_WHAT YOU WILL DO_
Begin your transcription at the line containing "Open the Apple logo menu" and continue it, word for word, to the final line below. Include only those lines and skip the pictures.

_SOURCE DATA_
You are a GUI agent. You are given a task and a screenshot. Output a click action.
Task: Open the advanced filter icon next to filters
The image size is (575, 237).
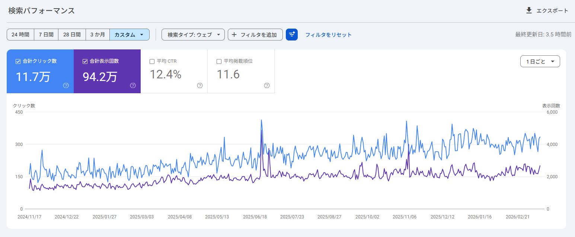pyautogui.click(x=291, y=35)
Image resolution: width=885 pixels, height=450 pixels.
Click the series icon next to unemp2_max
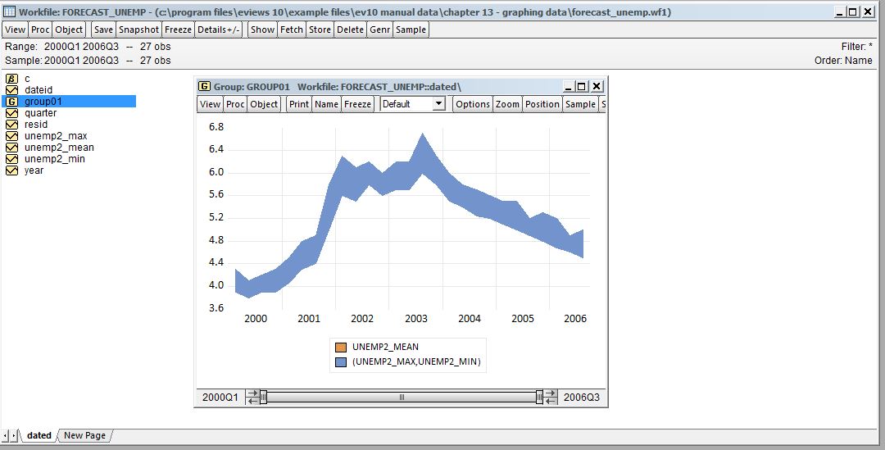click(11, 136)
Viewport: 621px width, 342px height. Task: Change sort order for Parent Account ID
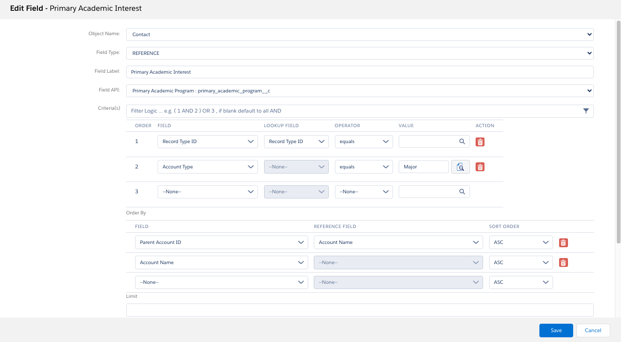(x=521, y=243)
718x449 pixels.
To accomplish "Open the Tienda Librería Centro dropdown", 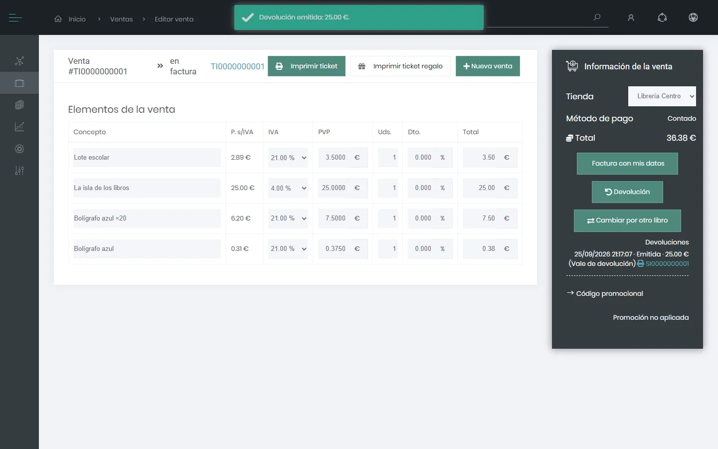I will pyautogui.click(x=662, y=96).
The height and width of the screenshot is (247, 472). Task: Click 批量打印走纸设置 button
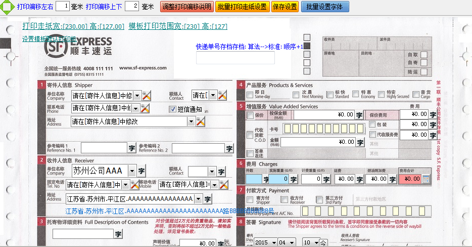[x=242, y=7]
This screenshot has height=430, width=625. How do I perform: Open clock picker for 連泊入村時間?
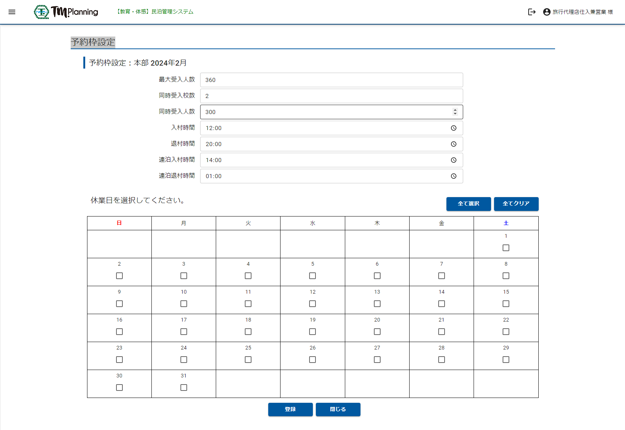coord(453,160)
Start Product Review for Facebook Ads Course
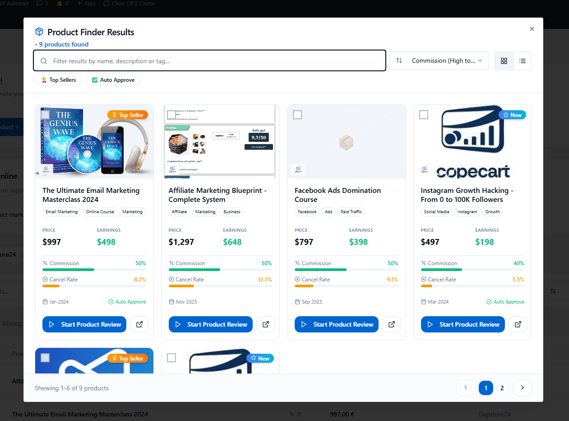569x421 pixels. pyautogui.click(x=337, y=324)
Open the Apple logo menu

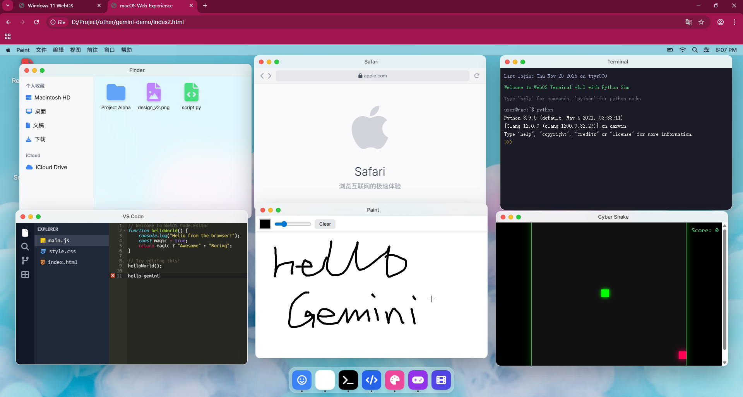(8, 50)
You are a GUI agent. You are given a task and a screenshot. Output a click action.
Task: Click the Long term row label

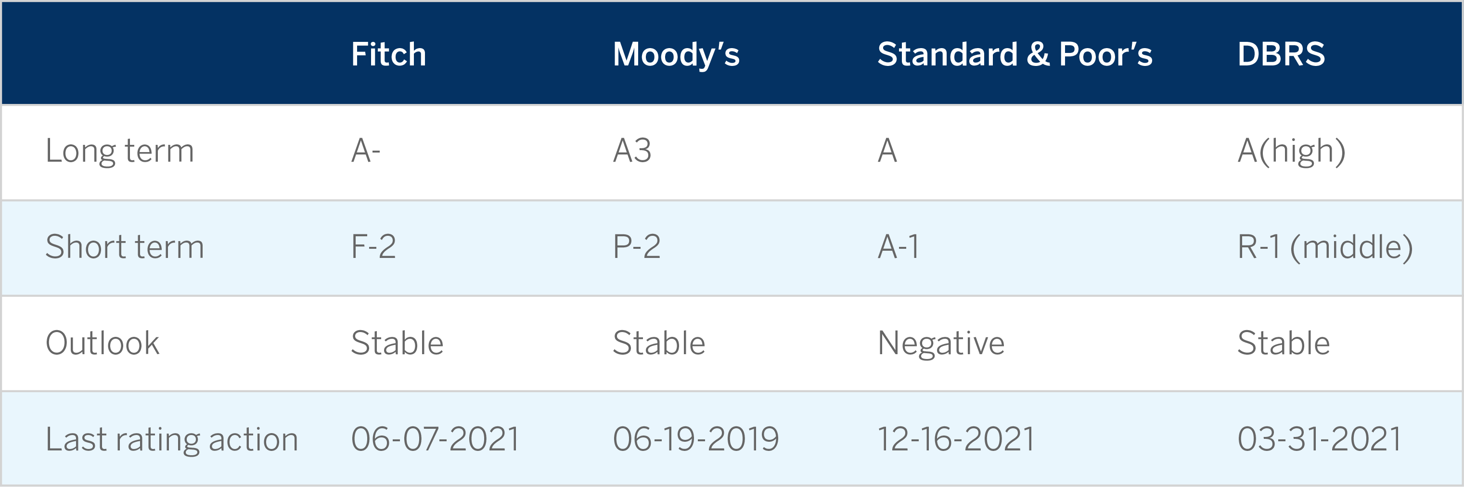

_SOLUTION TO THE PROBLEM_
Open the Apple logo menu

(8, 50)
You are a GUI agent. You are given a task and a screenshot. Output a click action.
Task: Click the Long term row label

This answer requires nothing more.